Teknik olarak bu mantık yayaların her zaman haklı olduğu anlamına gelir, çünkü bin yıllardır yürüyerek yol almaktayız. Gelgelelim uygulamada bu kıdem pek de dikkate alınmaz. Antonia Malchik’in bu yaz Aeon’daki bir makalesinde iddia ettiği üzere Birleşik Devletlerdeki kent kültürü yayaları neredeyse baştan itibaren yeni gelenler olarak konumlandırmıştır. “Dalgın ve dikkatsiz yürüyüş (jaywalking) bir zamanlar yarı aşağılayıcı bir terim olarak taşralı angutlara karşılık gelirdi, ya da bu kişiler Amerikan kentleri etrafında etkisizce gezinirlerdi. 1920’lere doğru bu terim kazaların sorumluluğunu otomobil sürücüsünden yayalara aktarmak için kullanılıyordu.” Yürümek bir araç sürmekten önce gelmiş olabilir, ne var ki kent ulaşımında alternatif araçlar -atlar, iki tekerli at arabaları, tramvaylar, kızaklar, arabalar- sırayı bozmuştur. Aslında, Lewis Mumford ve Jane Jacobs gibi insanların otomobil merkezli kent tasarımını reddetmeye başladıkları 1960’lara kadar yaya ve bisiklet odaklı kent planlamacılığı gerçekleşmemişti. New York gibi kentlerde her yerde görülen bisiklet yolları görece yeni bir olgudur, ayrıca Manhattan’daki yaygın yaya adaları ise Bloomberg yönetiminin ürünleridir. Los Angeles’ta ise ana bisiklet yolu uzantıları ancak bu yıl onaylanmıştır.

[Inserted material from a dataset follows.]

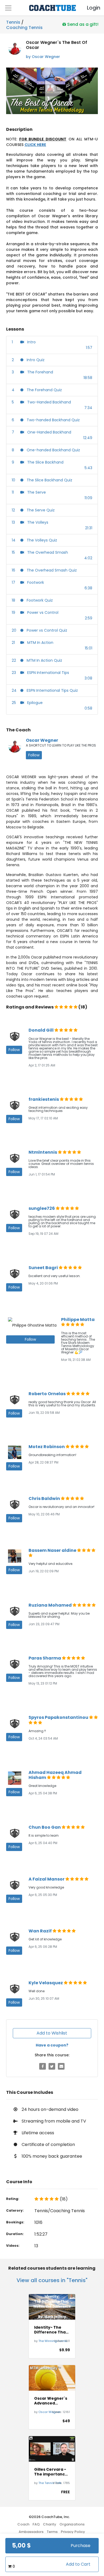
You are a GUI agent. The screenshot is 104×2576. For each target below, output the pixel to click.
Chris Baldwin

Sosyal saygınlık ve geçici öncelik açısından bisikletliler herkesten daha zor durumdadır. Öncelik oyununu, buraya ilk biz geldik diyebilen -hiç kimse ilgi göstermese de- yayalara karşı kaybetmiş haldeler. Aynı zamanda, bisikletler otomobillerin ağırlığından ve statüsünden yoksundur. Bisikletliler pratikte de marjinalleştirilmişlerdir. Yolda sürdüğünüzde arabanın alanındasınızdır, kaldırıma çıktığınızda ise yaya hattındasınızdır. Yürümek bir insan becerisi, araba sürmek ise kentsel bir haktır. Pedallamak ise hiçbiri.
Bisikletliler, elbette, onlara avantaj sağlayan farklı argümanlar sıralayabilirler. Öyle bir faktör var ki önceliği ve gücü boğabilir: Critical Mass. Sadece huysuz bir yayanın ya da bisikletlinin ışığı ihlal ettiğinde hemşehrilerinin oluşturduğu bir dalga tarafından takip edildiği o anları bir düşünün. Bir kişi olsa korna çalabilirsiniz; ama bir kitleyle karşı karşıya geldiğinizde beklemek zorundasınız. Daha fazla insan bisiklet sürdükçe -kısmen bisiklet paylaşım programlarının artmasıyla dünya çapında artan bir eğilim- güç ve öncelik yoksunluğundan dolayı mahrum olduklarına büsbütün ulaşıyorlar.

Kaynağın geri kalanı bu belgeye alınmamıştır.